IROS Conference 2025 Conference Paper
Dynamic Action Localization and Recognition for Intelligent Perception of Surgical Robots
- Yaqin Peng
- Gui-Bin Bian
- Zhen Li 0049
- Ruichen Ma
- Qiang Ye
Robot-assisted surgery has significantly advanced surgical precision, yet the development of autonomous surgical robots remains hindered by their limited understanding of complex surgical actions. Current systems lack the ability to effectively perceive and interpret intricate surgical relationships, which restricts their capability to assist surgeons in dynamic surgical environments. To overcome these challenges, a novel self-supervised learning method for surgical action recognition has been proposed, aimed at enhancing the understanding of surgical actions. The method has introduced a dynamic masking with attention-based action localization module to focus the model on critical spatial regions where actions occur, enabling surgical view guidance for intelligent surgical robot while extracting key features. Moreover, a graph-enhanced adaptive feature selection module is employed to assign relevance to features and capture the temporal relationships between adjacent frames. Long Short-Term Memory has been utilized to model long-term dependencies across video sequences, while multi-view contrastive learning facilitates the extraction of discriminative features from both masked and unmasked sequences.
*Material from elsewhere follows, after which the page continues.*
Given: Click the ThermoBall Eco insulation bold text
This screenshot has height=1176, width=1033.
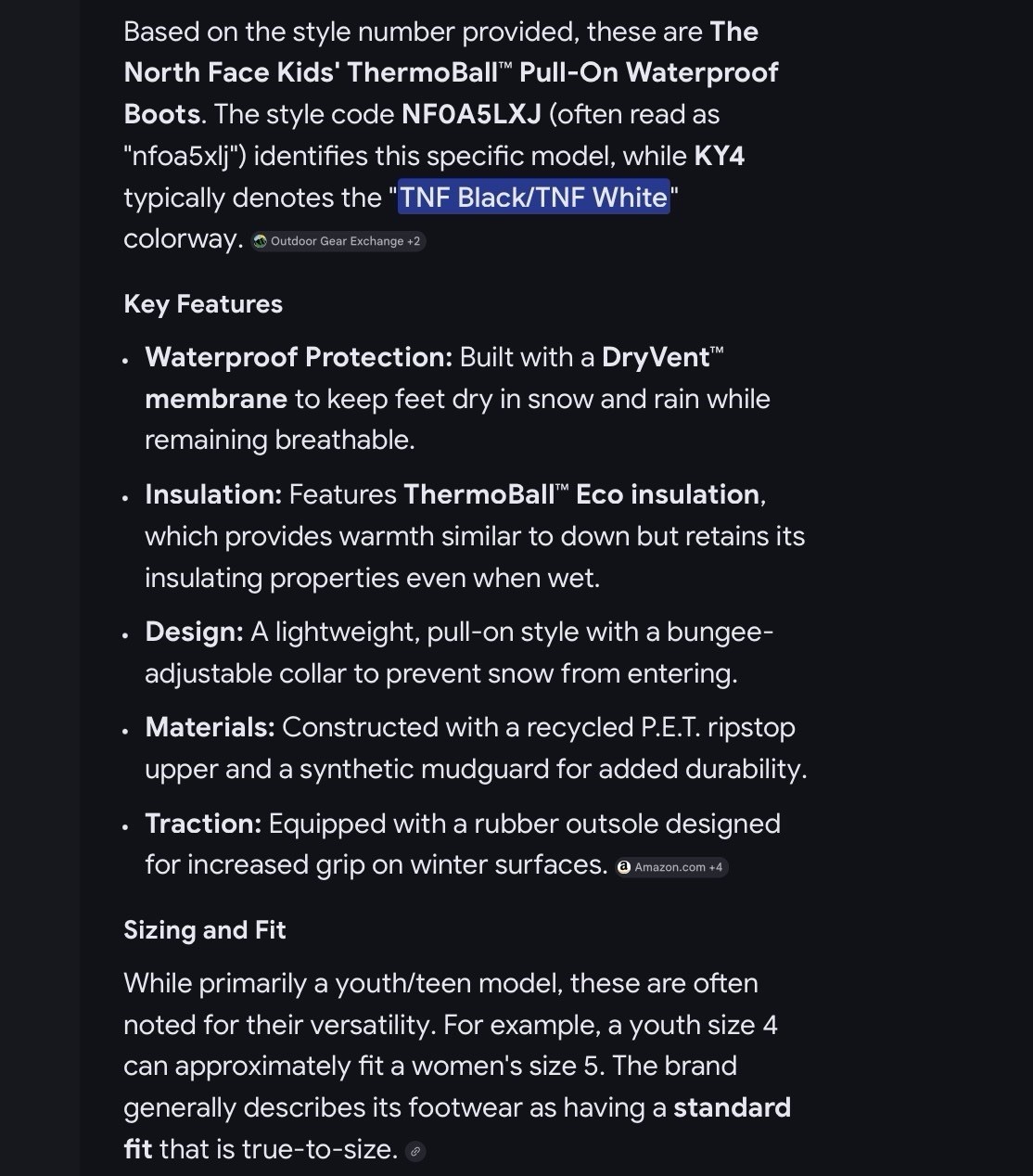Looking at the screenshot, I should 582,494.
Experimental results demonstrate a 3. 4% improvement in Average Precision and an Area Under Receiver Operating Characteristic Curve of 92. 9% on Neuro67 dataset for surgical action recognition. The method enables dynamic adjustments to the surgical view, achieving surgical visual navigation. These advancements contribute to the development of intelligent and autonomous surgical robots capable of assisting surgeons in complex and dynamic surgical settings.